How to complete this task:
Return, from the data below, each line that contains the word "agent".
___ Excerpted records ___
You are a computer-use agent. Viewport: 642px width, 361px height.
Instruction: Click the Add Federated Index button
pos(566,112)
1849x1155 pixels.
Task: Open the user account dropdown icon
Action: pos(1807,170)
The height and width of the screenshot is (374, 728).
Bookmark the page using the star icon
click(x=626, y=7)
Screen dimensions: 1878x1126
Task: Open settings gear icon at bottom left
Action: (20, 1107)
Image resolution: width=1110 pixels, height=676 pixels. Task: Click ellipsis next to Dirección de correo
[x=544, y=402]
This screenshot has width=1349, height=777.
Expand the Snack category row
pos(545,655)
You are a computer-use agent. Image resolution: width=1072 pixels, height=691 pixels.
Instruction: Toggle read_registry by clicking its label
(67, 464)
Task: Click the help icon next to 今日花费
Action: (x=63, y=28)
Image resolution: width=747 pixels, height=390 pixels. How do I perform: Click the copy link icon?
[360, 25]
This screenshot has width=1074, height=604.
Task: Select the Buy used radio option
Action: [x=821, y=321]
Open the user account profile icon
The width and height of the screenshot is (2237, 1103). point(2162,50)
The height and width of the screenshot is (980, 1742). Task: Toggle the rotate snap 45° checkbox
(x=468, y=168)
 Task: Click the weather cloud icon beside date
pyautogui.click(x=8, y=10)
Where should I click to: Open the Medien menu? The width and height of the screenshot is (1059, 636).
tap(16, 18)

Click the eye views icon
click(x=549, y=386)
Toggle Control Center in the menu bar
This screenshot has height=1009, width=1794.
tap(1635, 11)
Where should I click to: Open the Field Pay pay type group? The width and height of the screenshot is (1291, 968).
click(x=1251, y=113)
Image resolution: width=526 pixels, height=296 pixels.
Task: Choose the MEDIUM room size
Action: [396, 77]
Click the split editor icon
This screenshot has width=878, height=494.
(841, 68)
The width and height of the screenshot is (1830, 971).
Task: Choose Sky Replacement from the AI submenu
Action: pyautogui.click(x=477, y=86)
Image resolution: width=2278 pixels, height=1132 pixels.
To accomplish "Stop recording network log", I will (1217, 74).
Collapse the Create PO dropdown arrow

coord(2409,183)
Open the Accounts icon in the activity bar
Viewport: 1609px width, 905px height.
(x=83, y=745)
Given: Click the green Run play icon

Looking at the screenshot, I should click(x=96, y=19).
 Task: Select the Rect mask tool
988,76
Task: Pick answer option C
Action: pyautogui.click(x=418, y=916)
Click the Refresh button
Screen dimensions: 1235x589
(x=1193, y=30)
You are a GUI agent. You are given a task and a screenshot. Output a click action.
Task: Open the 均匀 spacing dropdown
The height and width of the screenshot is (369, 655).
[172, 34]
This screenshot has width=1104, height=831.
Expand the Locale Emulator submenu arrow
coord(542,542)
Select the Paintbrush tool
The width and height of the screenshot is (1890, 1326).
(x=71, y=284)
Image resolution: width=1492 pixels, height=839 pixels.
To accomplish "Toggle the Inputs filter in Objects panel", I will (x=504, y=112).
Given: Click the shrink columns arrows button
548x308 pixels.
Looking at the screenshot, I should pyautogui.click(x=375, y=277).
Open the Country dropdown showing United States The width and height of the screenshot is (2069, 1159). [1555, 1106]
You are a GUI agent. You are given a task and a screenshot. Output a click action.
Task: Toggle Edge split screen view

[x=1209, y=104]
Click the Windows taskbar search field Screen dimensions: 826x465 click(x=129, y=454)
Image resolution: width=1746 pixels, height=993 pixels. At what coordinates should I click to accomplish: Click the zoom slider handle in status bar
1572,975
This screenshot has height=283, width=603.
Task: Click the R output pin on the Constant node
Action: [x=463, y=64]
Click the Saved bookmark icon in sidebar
___
Answer area:
You are a computer-use agent. Viewport: 642px width, 361px height.
You are a computer-use agent. Image resolution: width=1072 pixels, height=691 pixels.
You are a GUI agent. You are given a task and a screenshot. Output a click action.
You are a GUI agent. You are given a task and a screenshot. Output a click action.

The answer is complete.